Credit risk framework and large exposure regime

The main amendments to the standardised approach to credit risk relate to the application of due diligence when using external credit assessments, the risk-weighting for positions with institutions without external credit assessments, equity investments, positions secured by real estate and off-balance sheet positions.

In addition, the final legislative text contains several minor amendments to the structure of the risk position classes – such as the deletion and addition of individual risk position classes or increased differentiation within a risk position class – and to the risk weights.

The internal ratings-based approach also includes changes to the structure of the risk position classes.
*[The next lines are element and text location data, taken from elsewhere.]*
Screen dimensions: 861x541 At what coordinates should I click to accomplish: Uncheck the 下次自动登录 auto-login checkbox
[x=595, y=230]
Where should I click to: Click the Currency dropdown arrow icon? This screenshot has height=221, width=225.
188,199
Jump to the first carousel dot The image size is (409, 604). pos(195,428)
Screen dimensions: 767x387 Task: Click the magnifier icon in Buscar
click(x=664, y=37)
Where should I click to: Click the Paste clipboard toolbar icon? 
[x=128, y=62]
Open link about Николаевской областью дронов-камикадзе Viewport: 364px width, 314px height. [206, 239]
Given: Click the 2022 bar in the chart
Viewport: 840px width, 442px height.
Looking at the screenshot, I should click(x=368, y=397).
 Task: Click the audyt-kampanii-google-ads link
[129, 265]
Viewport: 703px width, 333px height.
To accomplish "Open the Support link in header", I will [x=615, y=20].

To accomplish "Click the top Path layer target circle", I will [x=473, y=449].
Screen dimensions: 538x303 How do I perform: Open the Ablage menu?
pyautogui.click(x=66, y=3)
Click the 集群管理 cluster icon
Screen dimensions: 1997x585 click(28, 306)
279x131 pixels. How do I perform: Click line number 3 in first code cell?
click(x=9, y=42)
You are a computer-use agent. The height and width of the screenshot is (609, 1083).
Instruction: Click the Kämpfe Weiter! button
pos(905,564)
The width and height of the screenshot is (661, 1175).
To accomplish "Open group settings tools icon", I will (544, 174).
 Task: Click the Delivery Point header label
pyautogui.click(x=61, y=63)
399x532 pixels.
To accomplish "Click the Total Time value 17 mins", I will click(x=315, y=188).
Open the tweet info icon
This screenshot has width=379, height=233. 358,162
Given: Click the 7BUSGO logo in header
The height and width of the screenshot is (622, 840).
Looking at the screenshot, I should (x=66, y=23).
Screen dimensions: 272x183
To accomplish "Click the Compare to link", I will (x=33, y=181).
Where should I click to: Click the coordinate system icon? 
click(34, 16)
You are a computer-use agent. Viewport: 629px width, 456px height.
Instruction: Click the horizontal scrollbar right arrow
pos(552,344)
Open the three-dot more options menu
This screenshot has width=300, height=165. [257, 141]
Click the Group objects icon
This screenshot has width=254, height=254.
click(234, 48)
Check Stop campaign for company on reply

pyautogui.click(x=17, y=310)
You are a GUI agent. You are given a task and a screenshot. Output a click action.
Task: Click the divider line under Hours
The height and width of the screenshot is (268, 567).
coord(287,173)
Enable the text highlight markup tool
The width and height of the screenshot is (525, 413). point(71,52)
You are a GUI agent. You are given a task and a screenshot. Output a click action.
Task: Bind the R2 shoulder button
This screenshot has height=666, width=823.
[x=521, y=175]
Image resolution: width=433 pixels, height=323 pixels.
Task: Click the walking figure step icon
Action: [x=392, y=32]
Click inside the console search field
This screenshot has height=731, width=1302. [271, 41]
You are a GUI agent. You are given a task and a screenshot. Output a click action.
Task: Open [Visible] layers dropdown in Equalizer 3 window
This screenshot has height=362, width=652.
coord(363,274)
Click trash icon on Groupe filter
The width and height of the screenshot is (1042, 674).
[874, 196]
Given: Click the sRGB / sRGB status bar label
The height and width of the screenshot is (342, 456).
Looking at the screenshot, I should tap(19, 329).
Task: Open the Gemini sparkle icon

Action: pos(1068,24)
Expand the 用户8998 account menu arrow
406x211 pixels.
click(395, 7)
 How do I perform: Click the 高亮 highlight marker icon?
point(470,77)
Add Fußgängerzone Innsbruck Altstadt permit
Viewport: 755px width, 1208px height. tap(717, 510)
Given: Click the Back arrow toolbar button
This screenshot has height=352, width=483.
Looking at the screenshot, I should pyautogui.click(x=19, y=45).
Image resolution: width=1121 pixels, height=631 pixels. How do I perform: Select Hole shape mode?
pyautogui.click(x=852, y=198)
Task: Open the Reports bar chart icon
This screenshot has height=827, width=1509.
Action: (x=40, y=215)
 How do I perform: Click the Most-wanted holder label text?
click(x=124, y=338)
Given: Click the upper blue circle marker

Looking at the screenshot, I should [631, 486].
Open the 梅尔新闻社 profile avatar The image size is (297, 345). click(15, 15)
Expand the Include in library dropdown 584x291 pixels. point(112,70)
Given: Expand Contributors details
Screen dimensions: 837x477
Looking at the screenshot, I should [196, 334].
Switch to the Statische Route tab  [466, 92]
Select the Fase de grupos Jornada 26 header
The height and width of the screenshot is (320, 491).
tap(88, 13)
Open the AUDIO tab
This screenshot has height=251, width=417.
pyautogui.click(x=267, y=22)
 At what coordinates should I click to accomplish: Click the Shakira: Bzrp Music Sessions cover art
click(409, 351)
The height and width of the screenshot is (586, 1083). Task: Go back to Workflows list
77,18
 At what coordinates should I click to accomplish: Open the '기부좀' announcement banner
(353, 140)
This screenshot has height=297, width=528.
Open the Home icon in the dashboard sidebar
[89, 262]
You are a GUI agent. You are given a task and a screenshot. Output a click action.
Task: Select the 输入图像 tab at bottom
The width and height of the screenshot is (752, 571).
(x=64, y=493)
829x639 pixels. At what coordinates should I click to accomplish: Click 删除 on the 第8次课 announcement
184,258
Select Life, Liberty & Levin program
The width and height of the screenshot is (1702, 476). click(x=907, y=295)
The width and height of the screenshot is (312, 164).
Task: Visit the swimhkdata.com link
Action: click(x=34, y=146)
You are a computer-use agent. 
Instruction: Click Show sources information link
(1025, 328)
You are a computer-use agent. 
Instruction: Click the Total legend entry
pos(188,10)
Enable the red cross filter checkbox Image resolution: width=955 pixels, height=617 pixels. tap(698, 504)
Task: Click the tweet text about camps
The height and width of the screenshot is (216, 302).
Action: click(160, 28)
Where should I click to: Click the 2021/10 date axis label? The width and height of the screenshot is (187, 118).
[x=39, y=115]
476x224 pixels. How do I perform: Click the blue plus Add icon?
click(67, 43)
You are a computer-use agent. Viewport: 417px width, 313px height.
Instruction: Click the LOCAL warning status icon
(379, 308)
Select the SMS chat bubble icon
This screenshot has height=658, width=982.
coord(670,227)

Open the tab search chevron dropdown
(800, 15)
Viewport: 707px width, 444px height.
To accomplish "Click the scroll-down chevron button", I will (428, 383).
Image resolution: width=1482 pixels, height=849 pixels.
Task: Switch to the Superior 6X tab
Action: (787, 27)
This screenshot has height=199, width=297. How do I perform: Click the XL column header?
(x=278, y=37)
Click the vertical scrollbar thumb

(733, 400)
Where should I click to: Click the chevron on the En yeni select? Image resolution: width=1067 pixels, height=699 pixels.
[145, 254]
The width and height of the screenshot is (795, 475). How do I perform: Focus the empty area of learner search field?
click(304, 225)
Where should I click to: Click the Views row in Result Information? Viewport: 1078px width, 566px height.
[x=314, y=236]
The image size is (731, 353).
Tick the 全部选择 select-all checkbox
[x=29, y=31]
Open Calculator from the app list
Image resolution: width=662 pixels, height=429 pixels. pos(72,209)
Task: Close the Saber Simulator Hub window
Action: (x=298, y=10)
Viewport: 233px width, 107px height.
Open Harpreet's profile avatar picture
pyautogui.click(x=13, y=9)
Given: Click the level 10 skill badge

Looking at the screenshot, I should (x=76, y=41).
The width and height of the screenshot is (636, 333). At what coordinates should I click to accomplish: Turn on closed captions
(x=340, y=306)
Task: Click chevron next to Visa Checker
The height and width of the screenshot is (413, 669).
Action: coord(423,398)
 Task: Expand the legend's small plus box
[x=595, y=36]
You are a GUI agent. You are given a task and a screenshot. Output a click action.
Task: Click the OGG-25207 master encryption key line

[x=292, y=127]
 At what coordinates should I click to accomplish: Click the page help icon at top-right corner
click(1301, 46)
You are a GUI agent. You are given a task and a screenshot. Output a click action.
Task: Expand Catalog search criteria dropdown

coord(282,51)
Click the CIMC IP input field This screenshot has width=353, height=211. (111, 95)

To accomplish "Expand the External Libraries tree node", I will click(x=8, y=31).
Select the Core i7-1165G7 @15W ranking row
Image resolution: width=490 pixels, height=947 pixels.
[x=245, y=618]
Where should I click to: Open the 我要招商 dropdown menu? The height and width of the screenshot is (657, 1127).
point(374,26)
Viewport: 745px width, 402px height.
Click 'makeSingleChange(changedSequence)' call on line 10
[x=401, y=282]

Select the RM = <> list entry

In addition, the scope of application of the “Advanced IRB” is restricted. Ultimately, an institution’s freedom to use its own parameter estimates is constrained by the regulatory specification of minimum values (floors).

Handling of crypto assets

While the Commission’s CRR3 proposal does not contain specific provisions on capital requirements for crypto assets, the final text contains transitional provisions with specific provisions on risk-weighting. For example, crypto assets created through the tokenisation of traditional assets will be treated in the same way as the underlying asset, and asset reference tokens relating to traditional assets will receive a risk weight of 250%. All other crypto assets that are not based on a traditional asset will receive a risk weight of 1250%. In addition, the latter group of crypto assets will be subject to a “large exposure limit” of 1% of Tier 1 capital.

Differentiation between trading and banking book

Under the current CRR, the distinction between the banking book and the trading book is essentially based on the existence of an intention to trade. In contrast, the CRR3 contains much stricter requirements for the allocation of positions. While certain explicitly named positions must be allocated to either the trading or the banking book, others are presumed to be in the trading book for regulatory purposes. However, an institution may choose to allocate the latter positions to the banking book with supervisory approval.

As part of the differentiation criteria, the CRR3 also defines the criteria that must be met for investments in fund units to be allocated to the trading book.

Market risk

While certain institutions are already required to report capital requirements under the FRTB under the current CRR, the CRR3 introduces the FRTB framework as a mandatory standard for calculating capital requirements for market risk. It distinguishes between an internal model approach, which requires supervisory approval, a standardised approach and a simplified standardised approach. The latter calculates the capital requirement for market risk using the current standardised approach to market risk, which is subject to regulatory multipliers.

Capital requirements for CVA risk

The CRR3 replaces the existing approaches for the calculation of CVA risks with three new approaches: the standardised approach (SA-CVA), which is based on an internal model and can only be used with supervisory approval, the basic approach and the simplified approach.

The current exemptions from capital requirements for CVA risks are maintained, but CRR3 introduces a reporting obligation for exempted transactions. In addition, an institution may also decide to include exempted transactions in the capital requirement for CVA risks in order to achieve offsetting against corresponding hedging transactions.

Operational risk

The new standardised approach to operational risk replaces all existing methods. The capital requirement is based on a business indicator. The internal loss multiplier (ILM) based on historical losses proposed in the Basel IV text is not implemented in CRR3. However, institutions will still be required to collect extensive data on operational risk losses.


Given the strong momentum in the development of the regulations and the short time until implementation in 2025, a thorough understanding and regular updates on the latest developments are essential for banks to ensure compliance with the new regulations by 2025.